Un travail de titan pour des peanuts !
Le prix moyen du lait bio s’élevait à 438 €/1 000 litres, une quasi-stagnation par rapport à 2023. À la même période, le lait conventionnel atteignait 50 centimes par litre, contre 54 centimes pour le bio.
Cet écart, historiquement de 130 €/1 000 l, s’est réduit à peine, à 50 €. Une différence minime pour un effort considérable. Cela prouve que compter uniquement sur le marché pour rémunérer ce qui est bon pour l’environnement est un pari risqué. Le bio coûte plus cher à produire, mais sa valeur environnementale reste largement sous-rémunérée.
De plus, la météo défavorable, notamment les fortes pluies du printemps 2024, a impacté les systèmes herbagers, essentiels à la production bio. Récoltes compromises, pâturages difficiles… La nature elle-même semble se liguer contre une production pourtant respectueuse de ses cycles.
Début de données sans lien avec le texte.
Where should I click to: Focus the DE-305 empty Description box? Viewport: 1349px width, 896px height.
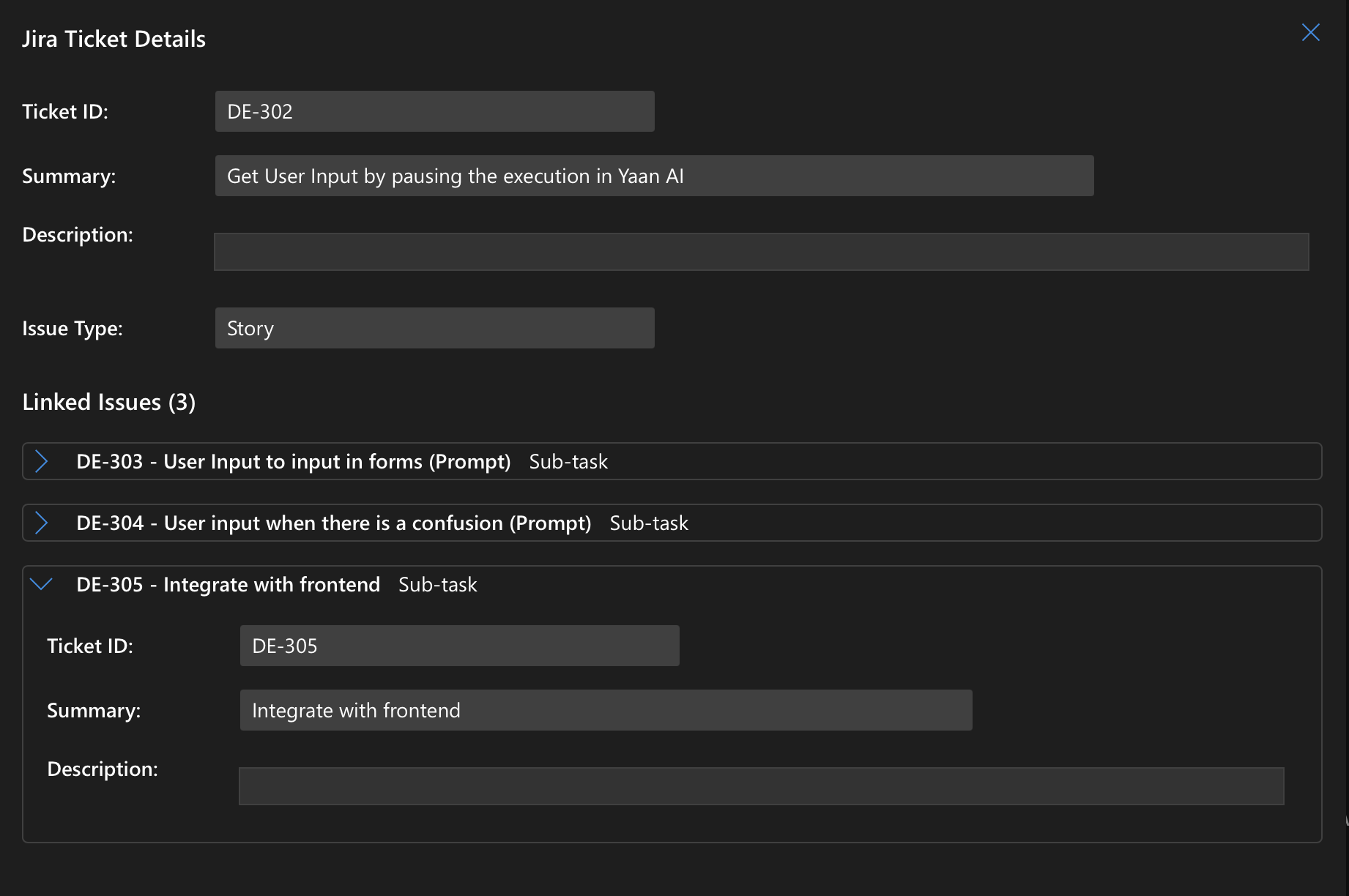tap(761, 786)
Moins de producteurs, moins d'avenir
Depuis le pic de juin 2022, où plus de 4 300 producteurs livraient du lait bio, ce nombre est passé sous la barre des 3 900 en novembre 2024, soit une chute de 10 %. Et la tendance se poursuit. La région Auvergne-Rhône-Alpes, par exemple, enregistre une baisse de 7,6 %, tandis que l’Est de la France, touché par la Fièvre Catarrhale Ovine (FCO), dépasse les -8 %.
Et pourtant, l’espoir fleurit ailleurs. L’Allemagne fait figure d'exception malgré une part encore faible de lait bio dans sa production (4,4 %): la collecte de lait bio y augmente, portée par une demande nationale dynamique . Le pays devient ainsi le premier producteur de lait bio de l’UE, démontrant que des politiques adaptées peuvent changer la donne.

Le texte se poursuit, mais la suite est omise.